> [Short exercise] Render the lines from the one containing "Viewport: 840px width, 584px" through the one containing "click(1997, 303)" as a Markdown table with two columns, No. and Line. Number each row and leave out blank lines.

* BEGIN Information shown *

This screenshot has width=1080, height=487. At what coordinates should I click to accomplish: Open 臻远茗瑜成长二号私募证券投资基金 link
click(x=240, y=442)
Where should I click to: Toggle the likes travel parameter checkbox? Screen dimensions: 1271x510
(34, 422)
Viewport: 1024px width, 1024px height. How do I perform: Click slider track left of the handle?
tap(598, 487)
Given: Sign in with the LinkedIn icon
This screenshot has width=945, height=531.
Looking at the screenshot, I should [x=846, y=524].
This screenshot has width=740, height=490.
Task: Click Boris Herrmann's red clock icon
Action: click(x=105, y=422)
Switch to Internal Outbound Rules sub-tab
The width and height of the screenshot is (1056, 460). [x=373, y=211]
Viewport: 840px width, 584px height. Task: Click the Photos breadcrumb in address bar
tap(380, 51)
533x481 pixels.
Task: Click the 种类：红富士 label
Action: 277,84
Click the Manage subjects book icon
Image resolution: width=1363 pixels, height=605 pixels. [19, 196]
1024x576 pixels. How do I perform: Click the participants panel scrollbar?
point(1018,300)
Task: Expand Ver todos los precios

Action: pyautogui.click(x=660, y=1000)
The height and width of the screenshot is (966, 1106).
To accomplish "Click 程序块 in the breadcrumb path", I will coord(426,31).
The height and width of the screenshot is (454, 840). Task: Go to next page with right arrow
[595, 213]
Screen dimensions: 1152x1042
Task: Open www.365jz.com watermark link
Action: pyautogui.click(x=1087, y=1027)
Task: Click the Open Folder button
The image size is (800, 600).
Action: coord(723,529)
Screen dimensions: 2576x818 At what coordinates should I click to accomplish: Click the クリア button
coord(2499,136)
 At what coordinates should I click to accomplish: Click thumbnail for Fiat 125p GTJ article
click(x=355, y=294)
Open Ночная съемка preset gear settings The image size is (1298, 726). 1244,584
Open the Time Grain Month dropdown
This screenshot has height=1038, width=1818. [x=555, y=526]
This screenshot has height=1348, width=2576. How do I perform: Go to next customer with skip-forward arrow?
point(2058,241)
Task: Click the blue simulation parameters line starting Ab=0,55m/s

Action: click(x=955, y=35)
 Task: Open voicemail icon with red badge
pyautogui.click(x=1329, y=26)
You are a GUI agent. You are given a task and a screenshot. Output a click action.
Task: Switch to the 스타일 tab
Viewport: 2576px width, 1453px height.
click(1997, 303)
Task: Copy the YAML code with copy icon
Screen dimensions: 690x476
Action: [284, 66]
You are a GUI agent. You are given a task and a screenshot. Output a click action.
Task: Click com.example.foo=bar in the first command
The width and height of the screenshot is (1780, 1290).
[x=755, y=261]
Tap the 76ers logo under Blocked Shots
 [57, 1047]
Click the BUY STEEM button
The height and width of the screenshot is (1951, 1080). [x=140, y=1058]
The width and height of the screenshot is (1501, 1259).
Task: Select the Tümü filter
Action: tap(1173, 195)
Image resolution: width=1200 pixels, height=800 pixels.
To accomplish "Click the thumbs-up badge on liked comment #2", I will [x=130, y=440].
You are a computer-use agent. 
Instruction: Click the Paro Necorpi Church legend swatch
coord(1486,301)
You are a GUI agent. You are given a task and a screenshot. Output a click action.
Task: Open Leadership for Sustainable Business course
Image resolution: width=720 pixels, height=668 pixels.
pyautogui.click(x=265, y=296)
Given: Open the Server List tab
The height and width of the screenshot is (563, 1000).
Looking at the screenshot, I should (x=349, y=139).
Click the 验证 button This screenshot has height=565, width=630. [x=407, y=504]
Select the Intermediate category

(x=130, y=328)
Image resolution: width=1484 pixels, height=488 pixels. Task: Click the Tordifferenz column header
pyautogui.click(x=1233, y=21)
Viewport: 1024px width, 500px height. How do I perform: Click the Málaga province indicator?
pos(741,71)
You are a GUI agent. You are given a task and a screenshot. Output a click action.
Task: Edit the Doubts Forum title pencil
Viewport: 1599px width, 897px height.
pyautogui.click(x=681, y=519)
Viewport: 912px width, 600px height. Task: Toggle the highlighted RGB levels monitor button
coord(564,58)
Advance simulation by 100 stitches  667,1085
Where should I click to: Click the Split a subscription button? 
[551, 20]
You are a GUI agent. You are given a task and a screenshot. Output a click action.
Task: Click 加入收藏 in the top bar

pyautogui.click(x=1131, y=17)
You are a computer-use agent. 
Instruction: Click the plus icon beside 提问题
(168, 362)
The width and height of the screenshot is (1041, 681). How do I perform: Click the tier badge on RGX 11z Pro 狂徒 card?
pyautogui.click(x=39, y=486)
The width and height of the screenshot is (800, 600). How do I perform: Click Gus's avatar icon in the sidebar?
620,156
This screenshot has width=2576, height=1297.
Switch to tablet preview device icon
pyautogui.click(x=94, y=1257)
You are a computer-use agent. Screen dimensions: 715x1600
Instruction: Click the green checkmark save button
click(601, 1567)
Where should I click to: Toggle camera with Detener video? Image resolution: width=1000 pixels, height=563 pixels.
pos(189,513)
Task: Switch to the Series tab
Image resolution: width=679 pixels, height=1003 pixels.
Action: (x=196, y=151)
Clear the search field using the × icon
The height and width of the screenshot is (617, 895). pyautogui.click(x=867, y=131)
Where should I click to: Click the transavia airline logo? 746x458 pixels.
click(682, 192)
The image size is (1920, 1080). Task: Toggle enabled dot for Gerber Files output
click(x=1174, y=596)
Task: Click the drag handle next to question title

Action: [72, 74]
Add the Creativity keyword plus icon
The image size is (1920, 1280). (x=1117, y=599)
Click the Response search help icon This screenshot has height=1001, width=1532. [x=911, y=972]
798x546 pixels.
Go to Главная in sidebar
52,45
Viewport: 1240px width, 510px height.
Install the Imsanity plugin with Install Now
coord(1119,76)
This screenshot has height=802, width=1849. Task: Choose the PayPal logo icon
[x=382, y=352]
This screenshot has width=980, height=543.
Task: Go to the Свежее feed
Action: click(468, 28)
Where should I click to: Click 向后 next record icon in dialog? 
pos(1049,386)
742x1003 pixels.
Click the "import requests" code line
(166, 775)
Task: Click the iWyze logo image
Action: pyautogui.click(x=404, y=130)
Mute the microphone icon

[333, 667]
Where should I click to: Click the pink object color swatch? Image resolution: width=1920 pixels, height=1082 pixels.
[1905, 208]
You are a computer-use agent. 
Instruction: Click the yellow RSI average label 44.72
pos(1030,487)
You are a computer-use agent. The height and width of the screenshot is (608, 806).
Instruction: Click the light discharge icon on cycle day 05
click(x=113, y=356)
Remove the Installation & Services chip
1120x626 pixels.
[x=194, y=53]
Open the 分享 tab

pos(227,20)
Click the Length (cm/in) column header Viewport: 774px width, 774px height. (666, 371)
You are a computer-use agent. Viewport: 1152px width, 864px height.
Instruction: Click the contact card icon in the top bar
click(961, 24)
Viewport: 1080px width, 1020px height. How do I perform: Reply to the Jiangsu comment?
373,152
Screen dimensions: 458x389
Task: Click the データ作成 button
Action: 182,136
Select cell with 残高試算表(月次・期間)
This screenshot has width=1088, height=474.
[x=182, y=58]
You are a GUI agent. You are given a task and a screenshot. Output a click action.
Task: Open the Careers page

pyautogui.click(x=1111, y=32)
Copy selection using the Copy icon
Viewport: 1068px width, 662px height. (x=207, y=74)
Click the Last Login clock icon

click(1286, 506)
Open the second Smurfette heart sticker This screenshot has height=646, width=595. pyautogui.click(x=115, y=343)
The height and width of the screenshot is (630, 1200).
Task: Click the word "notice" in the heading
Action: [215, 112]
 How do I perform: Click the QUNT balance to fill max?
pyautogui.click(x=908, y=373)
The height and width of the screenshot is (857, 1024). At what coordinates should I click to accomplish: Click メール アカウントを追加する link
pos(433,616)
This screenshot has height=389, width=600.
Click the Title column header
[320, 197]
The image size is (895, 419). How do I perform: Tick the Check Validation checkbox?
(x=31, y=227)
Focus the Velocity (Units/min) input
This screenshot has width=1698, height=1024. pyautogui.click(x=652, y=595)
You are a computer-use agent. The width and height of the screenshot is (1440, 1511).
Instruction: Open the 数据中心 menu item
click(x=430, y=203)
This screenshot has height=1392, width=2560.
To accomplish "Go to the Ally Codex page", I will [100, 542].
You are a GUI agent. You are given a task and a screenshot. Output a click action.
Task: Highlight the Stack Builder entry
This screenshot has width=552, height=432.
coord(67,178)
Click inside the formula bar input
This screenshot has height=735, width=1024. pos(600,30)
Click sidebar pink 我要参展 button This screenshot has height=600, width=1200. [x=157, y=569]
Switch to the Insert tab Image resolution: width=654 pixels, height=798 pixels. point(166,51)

* END Information shown *

> [Answer to the problem]
| No. | Line |
|---|---|
| 1 | Viewport: 840px width, 584px height. Task: Click the Photos breadcrumb in address bar |
| 2 | tap(380, 51) |
| 3 | 533x481 pixels. |
| 4 | Task: Click the 种类：红富士 label |
| 5 | Action: 277,84 |
| 6 | Click the Manage subjects book icon |
| 7 | Image resolution: width=1363 pixels, height=605 pixels. [19, 196] |
| 8 | 1024x576 pixels. How do I perform: Click the participants panel scrollbar? |
| 9 | point(1018,300) |
| 10 | Task: Expand Ver todos los precios |
| 11 | Action: pyautogui.click(x=660, y=1000) |
| 12 | The height and width of the screenshot is (966, 1106). |
| 13 | To accomplish "Click 程序块 in the breadcrumb path", I will coord(426,31). |
| 14 | The height and width of the screenshot is (454, 840). Task: Go to next page with right arrow |
| 15 | [595, 213] |
| 16 | Screen dimensions: 1152x1042 |
| 17 | Task: Open www.365jz.com watermark link |
| 18 | Action: pyautogui.click(x=1087, y=1027) |
| 19 | Task: Click the Open Folder button |
| 20 | The image size is (800, 600). |
| 21 | Action: coord(723,529) |
| 22 | Screen dimensions: 2576x818 At what coordinates should I click to accomplish: Click the クリア button |
| 23 | coord(2499,136) |
| 24 |  At what coordinates should I click to accomplish: Click thumbnail for Fiat 125p GTJ article |
| 25 | click(x=355, y=294) |
| 26 | Open Ночная съемка preset gear settings The image size is (1298, 726). 1244,584 |
| 27 | Open the Time Grain Month dropdown |
| 28 | This screenshot has height=1038, width=1818. [x=555, y=526] |
| 29 | This screenshot has height=1348, width=2576. How do I perform: Go to next customer with skip-forward arrow? |
| 30 | point(2058,241) |
| 31 | Task: Click the blue simulation parameters line starting Ab=0,55m/s |
| 32 | Action: click(x=955, y=35) |
| 33 |  Task: Open voicemail icon with red badge |
| 34 | pyautogui.click(x=1329, y=26) |
| 35 | You are a GUI agent. You are given a task and a screenshot. Output a click action. |
| 36 | Task: Switch to the 스타일 tab |
| 37 | Viewport: 2576px width, 1453px height. |
| 38 | click(1997, 303) |